British army officer (1834–1907)

Major-General Charles Thomas Haig (12 October 1834 – 29 June 1907) was a British army officer and surveyor who served as a superintendent of the Great Trigonometrical Survey in British India.

Haig was educated at Kensington Grammar School where he competed and won a cadetship offered by Sir Henry Willock who was a director of the East India Company. He joined the Military College at Addiscombe and graduated third in 1854 after W. Jeffreys and Clement M. Browne. He joined the Bombay Engineers on 8th June 1854. After studies at Chatham he arrived in Bombay in July 1856 and was posted at Poona. He was sent to the Persian Gulf in 1857 at the Battle of Khooshab under Sir James Outram. He returned to India and joined the Rajputana Field Force under General Roberts during the 1857 uprising and was present at the Siege of Kota in 1858. In September 1859 he joined the Great Trigonometrical Survey in the Kathiawar region. He was wounded at the Siege of Dwarka in December 1859. He took over triangulation work from 1860 to 1866 in western India. He developed special approaches to manage triangulation using chain surveys and plane tables in the flat and wooded regions of Gujarat lacking any landmarks to triangulate.

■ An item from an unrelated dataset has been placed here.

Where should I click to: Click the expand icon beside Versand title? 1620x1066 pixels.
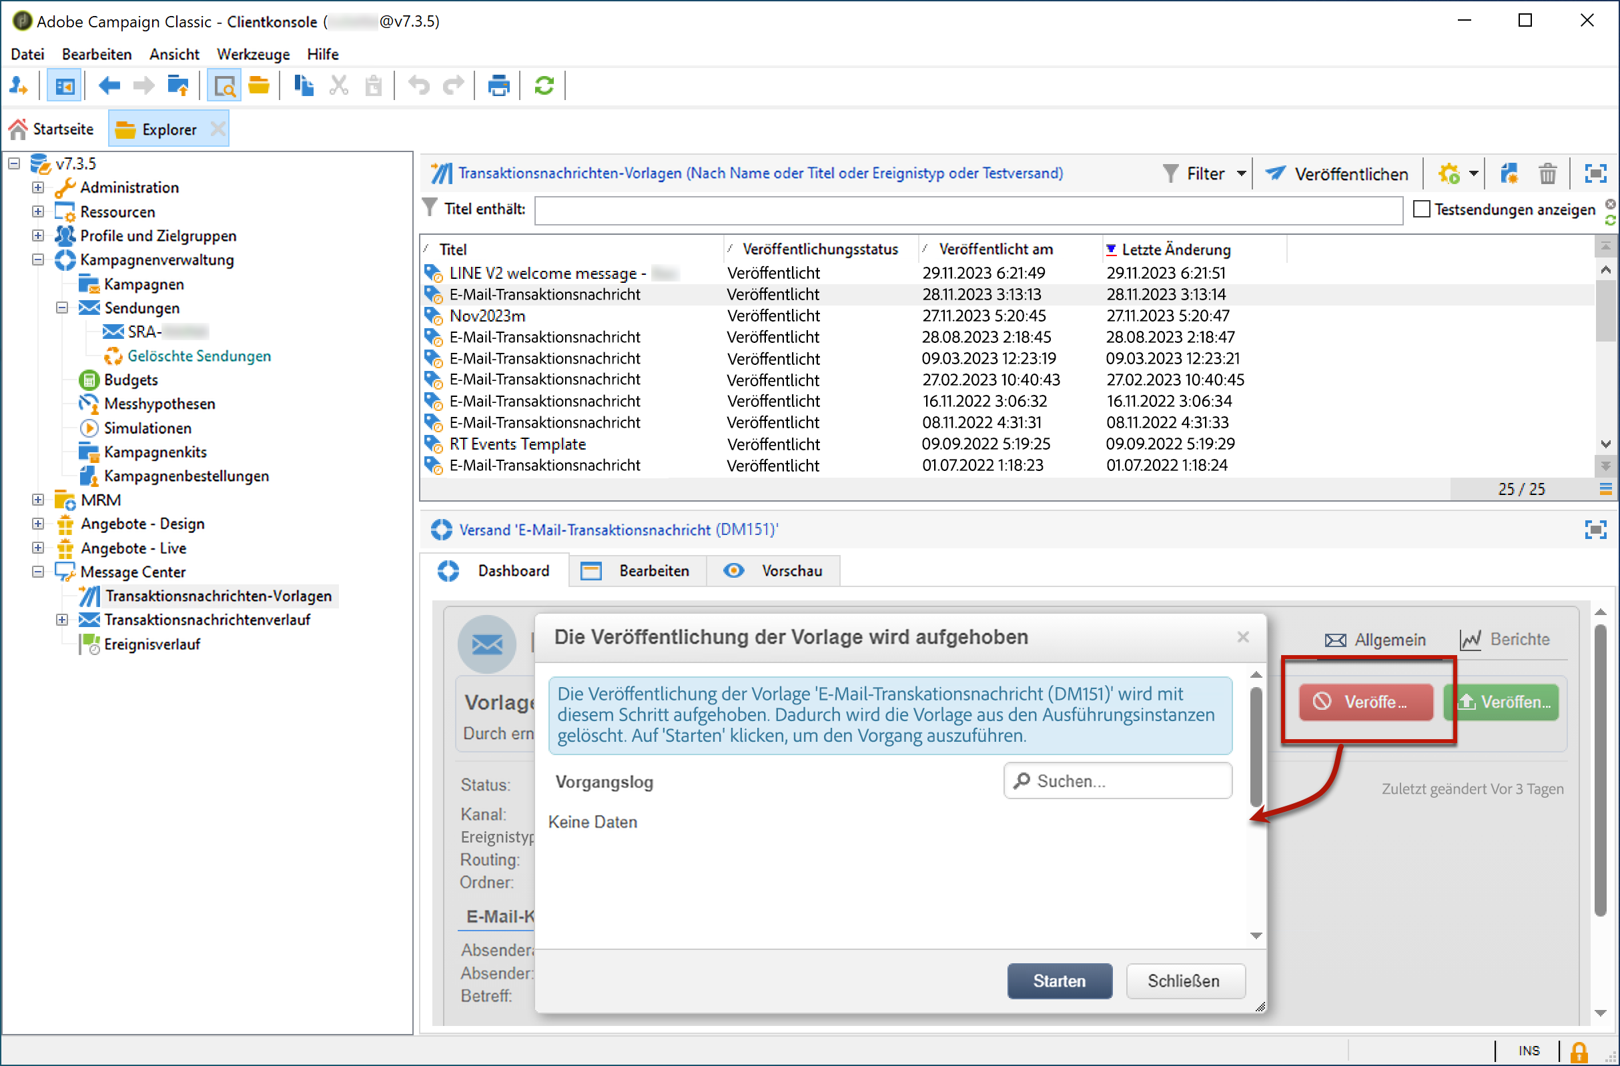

In 1864 he was aboard a steamer, the Lowjee Family, from Bombay to Surat and it sprung a leak. The captain had suggested that the English officers take the boat and leave the natives to their own means. Haig deposed the captain and took charge stating that either all would sink or swim together. He then allayed the panic, worked on pumping out the water and fixing the leak and took the steamer until the shore where all passengers were safely able to leave.

Haig was appointed commissioner at the International Congress of Geography held at Venice in 1881. He served as superintendent of the Great Trigonometrical Survey from 1884 to 1888. He retired in 1891.

Haig married Katherine, daughter of J. N. Walker, in 1864 and they had two daughters, one of whom married Sidney Gerald Burrard.